[Stored records]
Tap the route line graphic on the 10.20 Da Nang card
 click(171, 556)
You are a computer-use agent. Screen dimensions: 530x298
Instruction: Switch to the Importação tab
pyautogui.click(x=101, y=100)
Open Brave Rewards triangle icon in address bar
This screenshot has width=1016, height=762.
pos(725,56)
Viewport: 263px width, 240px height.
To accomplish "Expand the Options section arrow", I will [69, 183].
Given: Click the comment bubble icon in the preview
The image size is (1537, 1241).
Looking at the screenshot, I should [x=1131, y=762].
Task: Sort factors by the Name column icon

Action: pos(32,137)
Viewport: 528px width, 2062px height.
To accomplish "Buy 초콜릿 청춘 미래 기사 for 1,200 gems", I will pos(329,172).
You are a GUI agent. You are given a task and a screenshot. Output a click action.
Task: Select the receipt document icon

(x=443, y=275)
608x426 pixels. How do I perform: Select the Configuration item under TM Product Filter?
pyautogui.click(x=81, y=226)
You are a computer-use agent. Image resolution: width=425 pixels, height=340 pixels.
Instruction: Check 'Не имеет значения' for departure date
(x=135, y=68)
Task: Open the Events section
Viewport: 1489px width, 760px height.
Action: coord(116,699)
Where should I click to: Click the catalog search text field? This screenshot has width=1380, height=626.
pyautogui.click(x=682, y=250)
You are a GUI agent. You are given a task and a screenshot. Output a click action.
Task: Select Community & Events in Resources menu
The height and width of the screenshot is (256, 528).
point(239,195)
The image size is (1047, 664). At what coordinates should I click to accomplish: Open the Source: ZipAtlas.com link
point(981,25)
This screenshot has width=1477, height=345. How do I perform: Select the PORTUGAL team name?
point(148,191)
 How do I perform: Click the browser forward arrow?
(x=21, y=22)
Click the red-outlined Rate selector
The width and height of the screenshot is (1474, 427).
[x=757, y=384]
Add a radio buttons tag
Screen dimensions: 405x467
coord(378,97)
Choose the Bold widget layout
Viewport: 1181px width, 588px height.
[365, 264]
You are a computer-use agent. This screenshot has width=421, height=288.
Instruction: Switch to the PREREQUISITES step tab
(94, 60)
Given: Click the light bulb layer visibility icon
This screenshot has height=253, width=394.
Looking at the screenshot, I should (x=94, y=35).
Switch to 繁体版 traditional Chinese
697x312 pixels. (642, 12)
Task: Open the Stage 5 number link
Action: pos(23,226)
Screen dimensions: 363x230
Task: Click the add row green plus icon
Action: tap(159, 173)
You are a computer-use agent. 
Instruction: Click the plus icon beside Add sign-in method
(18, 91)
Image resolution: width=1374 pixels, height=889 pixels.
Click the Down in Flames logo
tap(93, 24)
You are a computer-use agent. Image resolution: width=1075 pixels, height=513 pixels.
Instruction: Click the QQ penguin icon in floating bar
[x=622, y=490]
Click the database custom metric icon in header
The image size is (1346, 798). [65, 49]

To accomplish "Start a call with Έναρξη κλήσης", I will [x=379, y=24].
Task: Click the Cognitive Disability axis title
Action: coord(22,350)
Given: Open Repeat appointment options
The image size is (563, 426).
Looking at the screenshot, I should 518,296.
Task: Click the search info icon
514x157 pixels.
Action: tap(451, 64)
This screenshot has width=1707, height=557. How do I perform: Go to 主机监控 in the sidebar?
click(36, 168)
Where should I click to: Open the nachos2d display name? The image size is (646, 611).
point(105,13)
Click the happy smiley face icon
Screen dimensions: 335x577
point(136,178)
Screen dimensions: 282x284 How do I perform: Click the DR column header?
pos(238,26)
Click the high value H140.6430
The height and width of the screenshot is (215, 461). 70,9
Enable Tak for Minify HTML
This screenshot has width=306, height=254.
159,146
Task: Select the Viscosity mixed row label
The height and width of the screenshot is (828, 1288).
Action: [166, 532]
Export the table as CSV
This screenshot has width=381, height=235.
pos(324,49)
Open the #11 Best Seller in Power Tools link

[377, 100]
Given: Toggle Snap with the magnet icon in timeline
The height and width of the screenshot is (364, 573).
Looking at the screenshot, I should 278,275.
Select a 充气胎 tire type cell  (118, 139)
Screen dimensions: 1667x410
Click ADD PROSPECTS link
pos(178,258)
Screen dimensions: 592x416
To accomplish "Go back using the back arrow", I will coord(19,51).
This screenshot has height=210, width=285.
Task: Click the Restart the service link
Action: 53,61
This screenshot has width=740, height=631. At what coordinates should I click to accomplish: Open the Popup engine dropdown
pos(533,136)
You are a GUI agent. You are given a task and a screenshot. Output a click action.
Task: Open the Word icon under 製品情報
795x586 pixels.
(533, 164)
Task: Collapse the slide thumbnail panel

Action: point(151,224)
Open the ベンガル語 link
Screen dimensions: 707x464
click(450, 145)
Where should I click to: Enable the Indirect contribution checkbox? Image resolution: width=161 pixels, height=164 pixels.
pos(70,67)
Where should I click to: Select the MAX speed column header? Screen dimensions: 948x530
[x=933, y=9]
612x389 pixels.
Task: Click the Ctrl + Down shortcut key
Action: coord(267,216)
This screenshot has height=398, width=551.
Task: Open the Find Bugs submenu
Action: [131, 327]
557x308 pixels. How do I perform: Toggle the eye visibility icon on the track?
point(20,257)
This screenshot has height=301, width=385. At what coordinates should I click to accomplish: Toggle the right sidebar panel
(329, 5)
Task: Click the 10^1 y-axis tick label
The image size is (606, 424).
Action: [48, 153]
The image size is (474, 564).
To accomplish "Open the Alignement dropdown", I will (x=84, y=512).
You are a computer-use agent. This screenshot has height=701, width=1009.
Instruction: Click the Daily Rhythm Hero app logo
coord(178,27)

**EXERCISE DIRECTIONS**
Print each entry exactly as it was written.

**THE ANSWER**
Tap the route line graphic on the 10.20 Da Nang card
 click(171, 556)
You are a computer-use agent. Screen dimensions: 530x298
Instruction: Switch to the Importação tab
pyautogui.click(x=101, y=100)
Open Brave Rewards triangle icon in address bar
This screenshot has width=1016, height=762.
pos(725,56)
Viewport: 263px width, 240px height.
To accomplish "Expand the Options section arrow", I will [69, 183].
Given: Click the comment bubble icon in the preview
The image size is (1537, 1241).
Looking at the screenshot, I should [x=1131, y=762].
Task: Sort factors by the Name column icon

Action: pos(32,137)
Viewport: 528px width, 2062px height.
To accomplish "Buy 초콜릿 청춘 미래 기사 for 1,200 gems", I will pos(329,172).
You are a GUI agent. You are given a task and a screenshot. Output a click action.
Task: Select the receipt document icon

(x=443, y=275)
608x426 pixels. How do I perform: Select the Configuration item under TM Product Filter?
pyautogui.click(x=81, y=226)
You are a computer-use agent. Image resolution: width=425 pixels, height=340 pixels.
Instruction: Check 'Не имеет значения' for departure date
(x=135, y=68)
Task: Open the Events section
Viewport: 1489px width, 760px height.
Action: coord(116,699)
Where should I click to: Click the catalog search text field? This screenshot has width=1380, height=626.
pyautogui.click(x=682, y=250)
You are a GUI agent. You are given a task and a screenshot. Output a click action.
Task: Select Community & Events in Resources menu
The height and width of the screenshot is (256, 528).
point(239,195)
The image size is (1047, 664). At what coordinates should I click to accomplish: Open the Source: ZipAtlas.com link
point(981,25)
This screenshot has width=1477, height=345. How do I perform: Select the PORTUGAL team name?
point(148,191)
 How do I perform: Click the browser forward arrow?
(x=21, y=22)
Click the red-outlined Rate selector
The width and height of the screenshot is (1474, 427).
[x=757, y=384]
Add a radio buttons tag
Screen dimensions: 405x467
coord(378,97)
Choose the Bold widget layout
Viewport: 1181px width, 588px height.
[365, 264]
You are a computer-use agent. This screenshot has width=421, height=288.
Instruction: Switch to the PREREQUISITES step tab
(94, 60)
Given: Click the light bulb layer visibility icon
This screenshot has height=253, width=394.
Looking at the screenshot, I should (x=94, y=35).
Switch to 繁体版 traditional Chinese
697x312 pixels. (642, 12)
Task: Open the Stage 5 number link
Action: pos(23,226)
Screen dimensions: 363x230
Task: Click the add row green plus icon
Action: tap(159, 173)
You are a computer-use agent. 
Instruction: Click the plus icon beside Add sign-in method
(18, 91)
Image resolution: width=1374 pixels, height=889 pixels.
Click the Down in Flames logo
tap(93, 24)
You are a computer-use agent. Image resolution: width=1075 pixels, height=513 pixels.
Instruction: Click the QQ penguin icon in floating bar
[x=622, y=490]
Click the database custom metric icon in header
The image size is (1346, 798). [65, 49]

To accomplish "Start a call with Έναρξη κλήσης", I will [x=379, y=24].
Task: Click the Cognitive Disability axis title
Action: coord(22,350)
Given: Open Repeat appointment options
The image size is (563, 426).
Looking at the screenshot, I should 518,296.
Task: Click the search info icon
514x157 pixels.
Action: tap(451, 64)
This screenshot has width=1707, height=557. How do I perform: Go to 主机监控 in the sidebar?
click(36, 168)
Where should I click to: Open the nachos2d display name? The image size is (646, 611).
point(105,13)
Click the happy smiley face icon
Screen dimensions: 335x577
point(136,178)
Screen dimensions: 282x284 How do I perform: Click the DR column header?
pos(238,26)
Click the high value H140.6430
The height and width of the screenshot is (215, 461). 70,9
Enable Tak for Minify HTML
This screenshot has width=306, height=254.
159,146
Task: Select the Viscosity mixed row label
The height and width of the screenshot is (828, 1288).
Action: [166, 532]
Export the table as CSV
This screenshot has width=381, height=235.
pos(324,49)
Open the #11 Best Seller in Power Tools link

[377, 100]
Given: Toggle Snap with the magnet icon in timeline
The height and width of the screenshot is (364, 573).
Looking at the screenshot, I should 278,275.
Select a 充气胎 tire type cell  (118, 139)
Screen dimensions: 1667x410
Click ADD PROSPECTS link
pos(178,258)
Screen dimensions: 592x416
To accomplish "Go back using the back arrow", I will coord(19,51).
This screenshot has height=210, width=285.
Task: Click the Restart the service link
Action: 53,61
This screenshot has width=740, height=631. At what coordinates should I click to accomplish: Open the Popup engine dropdown
pos(533,136)
You are a GUI agent. You are given a task and a screenshot. Output a click action.
Task: Open the Word icon under 製品情報
795x586 pixels.
(533, 164)
Task: Collapse the slide thumbnail panel

Action: point(151,224)
Open the ベンガル語 link
Screen dimensions: 707x464
click(450, 145)
Where should I click to: Enable the Indirect contribution checkbox? Image resolution: width=161 pixels, height=164 pixels.
pos(70,67)
Where should I click to: Select the MAX speed column header? Screen dimensions: 948x530
[x=933, y=9]
612x389 pixels.
Task: Click the Ctrl + Down shortcut key
Action: coord(267,216)
This screenshot has height=398, width=551.
Task: Open the Find Bugs submenu
Action: [131, 327]
557x308 pixels. How do I perform: Toggle the eye visibility icon on the track?
point(20,257)
This screenshot has height=301, width=385. At what coordinates should I click to accomplish: Toggle the right sidebar panel
(329, 5)
Task: Click the 10^1 y-axis tick label
The image size is (606, 424).
Action: [48, 153]
The image size is (474, 564).
To accomplish "Open the Alignement dropdown", I will (x=84, y=512).
You are a computer-use agent. This screenshot has height=701, width=1009.
Instruction: Click the Daily Rhythm Hero app logo
coord(178,27)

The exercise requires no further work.